Indonesians and Their Arab World explores the ways contemporary Indonesians understand their relationship to the Arab world. Despite being home to the largest Muslim population in the world, Indonesia exists on the periphery of an Islamic world centered around the Arabian Peninsula. Mirjam Lücking approaches the problem of interpreting the current conservative turn in Indonesian Islam by considering the ways personal relationships, public discourse, and matters of religious self-understanding guide two groups of Indonesians who actually travel to the Arabian Peninsula—labor migrants and Mecca pilgrims—in becoming physically mobile and making their mobility meaningful. This concept, which Lücking calls ‘guided mobility, ‘ reveals that changes in Indonesian Islamic traditions are grounded in domestic social constellations and calls claims of outward Arab influence in Indonesia into question.
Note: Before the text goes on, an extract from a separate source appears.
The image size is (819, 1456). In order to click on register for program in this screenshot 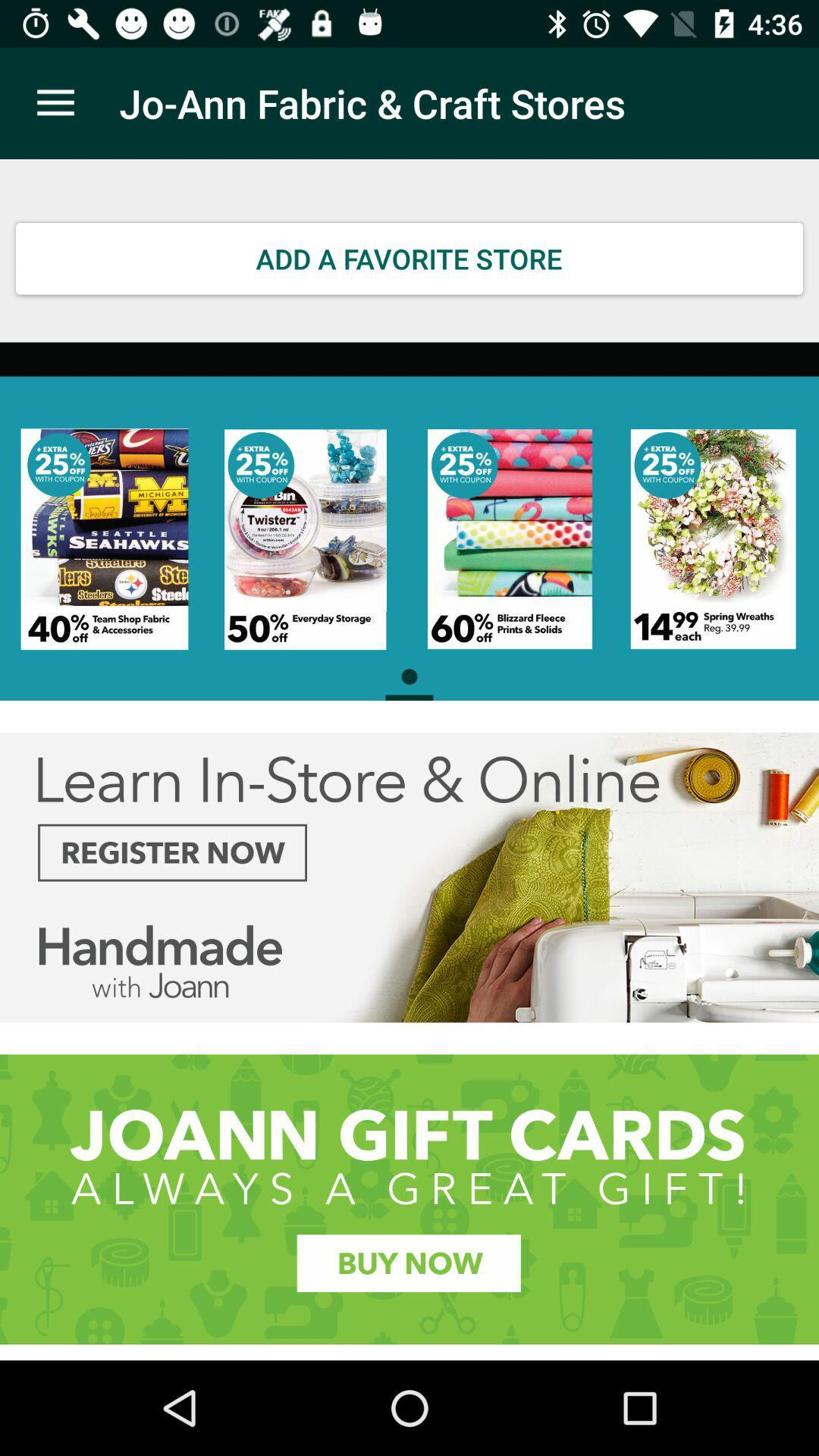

With three levels of comparison (urban and rural areas, Madura and Central Java, and migrants and pilgrims), this ethnographic case study foregrounds how different regional and socioeconomic contexts determine Indonesians’ various engagements with the Arab world.
Table of Content
Introduction: Whose Arab World Is It?
1. Indonesia and the Arab World, Then and Now
2. The Beaten Tracks and Embedded Returns of Migrants and Pilgrims
3. Arab Others Abroad and at Home
4. Alternative Routes in Madura and Translational Moments in Java
Conclusion: Continuity through Guided Mobility
About the author
Mirjam Lücking is a Postdoctoral Fellow in the Martin Buber Society at the Hebrew University of Jerusalem.